I had considerably diminished the use of the diminished scale in my own playing for quite a while now, since I've felt that the modes of Melodic Minor (which is 2 notes shy of being a diminished scale), primarily the "altered scale" (seventh mode, diminished / whole tone) is a more interesting and flexible scale choice for most of the mutually applicable harmonic situations.
Plus, the diminished scale being a synthetic, symmetrical scale, can sound so...................diminished, synthetic & symmetrical.
Then there is that handful of cliche licks, probably less than ten of them, that have been "regurgitated ad nauseam" (or is it the other way around?) since their introduction into the jazz vocabulary sometime in the mid 1950's (I think) when they were actually hip.
I know, too, that I'm one of the guilty parties. I guess the symmetry of it made it convenient, if not exactly "easy", to learn and play. It was one of the first "outside sounding" devices I learned back in the day and I think I beat it to death eventually, at least for my own taste.
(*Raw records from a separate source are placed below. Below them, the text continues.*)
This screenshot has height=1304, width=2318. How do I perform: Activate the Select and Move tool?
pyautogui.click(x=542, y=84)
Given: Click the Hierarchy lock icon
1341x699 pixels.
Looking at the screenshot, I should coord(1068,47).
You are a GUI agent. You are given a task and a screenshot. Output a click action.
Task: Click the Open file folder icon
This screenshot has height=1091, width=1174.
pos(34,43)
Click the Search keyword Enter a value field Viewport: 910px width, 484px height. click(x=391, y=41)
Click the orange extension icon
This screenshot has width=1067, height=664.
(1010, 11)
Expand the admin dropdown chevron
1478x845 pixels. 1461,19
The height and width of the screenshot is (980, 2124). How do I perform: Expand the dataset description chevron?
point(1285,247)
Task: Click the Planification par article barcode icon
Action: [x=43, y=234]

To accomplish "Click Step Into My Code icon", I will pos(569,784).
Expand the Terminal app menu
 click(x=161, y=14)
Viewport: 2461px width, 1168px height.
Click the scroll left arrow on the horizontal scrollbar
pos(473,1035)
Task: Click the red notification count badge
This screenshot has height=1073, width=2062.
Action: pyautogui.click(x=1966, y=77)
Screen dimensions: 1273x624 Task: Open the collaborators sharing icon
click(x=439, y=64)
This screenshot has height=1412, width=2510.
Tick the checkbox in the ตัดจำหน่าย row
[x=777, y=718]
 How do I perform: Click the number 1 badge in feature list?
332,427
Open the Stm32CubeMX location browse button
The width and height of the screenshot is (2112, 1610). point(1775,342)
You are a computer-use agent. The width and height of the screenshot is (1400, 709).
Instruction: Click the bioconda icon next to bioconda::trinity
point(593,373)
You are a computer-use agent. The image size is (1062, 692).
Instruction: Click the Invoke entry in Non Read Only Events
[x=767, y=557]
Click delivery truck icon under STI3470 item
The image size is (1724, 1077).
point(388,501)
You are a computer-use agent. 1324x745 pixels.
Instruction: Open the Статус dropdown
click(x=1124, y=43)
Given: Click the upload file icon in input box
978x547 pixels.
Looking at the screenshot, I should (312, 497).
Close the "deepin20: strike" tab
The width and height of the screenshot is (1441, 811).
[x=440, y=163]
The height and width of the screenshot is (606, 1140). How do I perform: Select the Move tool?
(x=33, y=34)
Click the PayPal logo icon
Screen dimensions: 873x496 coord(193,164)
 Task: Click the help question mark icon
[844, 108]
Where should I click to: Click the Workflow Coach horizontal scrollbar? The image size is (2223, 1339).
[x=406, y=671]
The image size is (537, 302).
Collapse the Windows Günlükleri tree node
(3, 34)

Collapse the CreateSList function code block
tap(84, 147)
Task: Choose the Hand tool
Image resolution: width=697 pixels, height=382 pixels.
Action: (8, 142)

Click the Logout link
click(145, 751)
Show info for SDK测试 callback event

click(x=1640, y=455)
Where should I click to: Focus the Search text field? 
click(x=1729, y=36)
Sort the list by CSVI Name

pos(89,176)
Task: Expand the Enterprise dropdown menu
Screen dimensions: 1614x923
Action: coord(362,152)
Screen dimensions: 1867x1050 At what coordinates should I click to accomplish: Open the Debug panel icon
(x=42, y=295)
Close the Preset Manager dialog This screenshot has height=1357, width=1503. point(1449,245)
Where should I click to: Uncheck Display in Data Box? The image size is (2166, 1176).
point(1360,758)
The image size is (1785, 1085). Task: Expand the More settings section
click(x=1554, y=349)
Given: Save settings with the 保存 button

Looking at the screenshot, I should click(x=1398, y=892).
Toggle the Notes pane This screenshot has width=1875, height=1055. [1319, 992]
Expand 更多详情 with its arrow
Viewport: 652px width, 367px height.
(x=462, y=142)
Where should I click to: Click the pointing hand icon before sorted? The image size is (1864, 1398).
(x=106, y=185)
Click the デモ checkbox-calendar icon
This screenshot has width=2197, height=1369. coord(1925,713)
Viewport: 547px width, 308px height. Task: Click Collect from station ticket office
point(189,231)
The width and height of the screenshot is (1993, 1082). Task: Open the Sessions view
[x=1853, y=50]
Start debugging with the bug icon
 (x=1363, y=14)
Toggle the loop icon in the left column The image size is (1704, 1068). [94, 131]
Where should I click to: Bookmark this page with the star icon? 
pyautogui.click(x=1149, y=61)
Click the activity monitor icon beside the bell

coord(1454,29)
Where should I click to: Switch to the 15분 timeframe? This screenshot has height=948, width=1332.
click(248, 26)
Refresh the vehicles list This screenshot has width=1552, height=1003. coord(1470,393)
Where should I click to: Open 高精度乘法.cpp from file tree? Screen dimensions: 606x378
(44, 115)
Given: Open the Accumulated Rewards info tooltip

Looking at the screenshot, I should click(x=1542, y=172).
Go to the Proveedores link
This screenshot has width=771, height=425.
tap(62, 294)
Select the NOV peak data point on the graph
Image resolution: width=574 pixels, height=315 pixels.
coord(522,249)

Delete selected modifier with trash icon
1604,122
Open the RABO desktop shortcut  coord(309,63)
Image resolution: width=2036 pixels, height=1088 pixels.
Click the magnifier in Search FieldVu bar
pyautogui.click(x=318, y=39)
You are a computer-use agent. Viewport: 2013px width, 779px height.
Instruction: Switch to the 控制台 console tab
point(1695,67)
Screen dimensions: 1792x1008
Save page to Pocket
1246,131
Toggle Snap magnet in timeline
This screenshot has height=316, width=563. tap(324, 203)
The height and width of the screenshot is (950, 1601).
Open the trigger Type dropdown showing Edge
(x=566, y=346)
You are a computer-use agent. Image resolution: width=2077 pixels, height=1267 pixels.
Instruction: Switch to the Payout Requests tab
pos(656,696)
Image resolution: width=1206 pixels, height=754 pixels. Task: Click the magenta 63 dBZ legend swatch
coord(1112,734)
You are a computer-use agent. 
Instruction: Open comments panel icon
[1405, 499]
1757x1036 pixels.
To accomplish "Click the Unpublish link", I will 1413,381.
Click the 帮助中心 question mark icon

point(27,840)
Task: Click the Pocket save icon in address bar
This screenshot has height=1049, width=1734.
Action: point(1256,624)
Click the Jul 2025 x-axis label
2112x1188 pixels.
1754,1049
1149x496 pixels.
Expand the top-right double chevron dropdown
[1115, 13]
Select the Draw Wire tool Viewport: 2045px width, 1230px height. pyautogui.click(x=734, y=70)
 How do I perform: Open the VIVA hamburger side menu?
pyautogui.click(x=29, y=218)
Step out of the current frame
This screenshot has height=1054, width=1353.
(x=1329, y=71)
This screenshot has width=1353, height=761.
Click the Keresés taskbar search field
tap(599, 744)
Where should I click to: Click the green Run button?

But now.....I think it's time to confront my own prejudices!
Back to the perfect 4th thing. The diminished scale contains 4 sets of perfect 4ths, spaced a minor 3rd apart. Using the C half tone / whole tone diminished scale (C-C#-Eb-E-F#-G-A-Bb), the first in the PDF example, this means:
C# - F#, E - A, G - C, Bb - Eb
Instead of playing them a minor 3rd apart, let's put them a tritone apart.
C# - F#, G - C & E - A, Bb - Eb
creating two 4 note groups a minor 3rd apart.
Each measure of 8 eighth notes in the exercise covers all 8 tones of the diminished scale. Each line contains a different juxtaposition, or melodic shape.
Each 4 note grouping could also be seen as two tritones a P4th (or P5th) apart,
C# - G, F# - C
in our example. Some harmonic possibilities for this configuration could be:
A7 #9 13, Eb7 #9 13 (from the P4th configuration) as well as D 11 & Ab 11 w/ both Maj. and min 7ths (from the P5th configuration).
This is a suspenseful sounding group of notes, both melodically and harmonicalli and will actually work over any bass note, depending on your taste and tolerance for dissonance.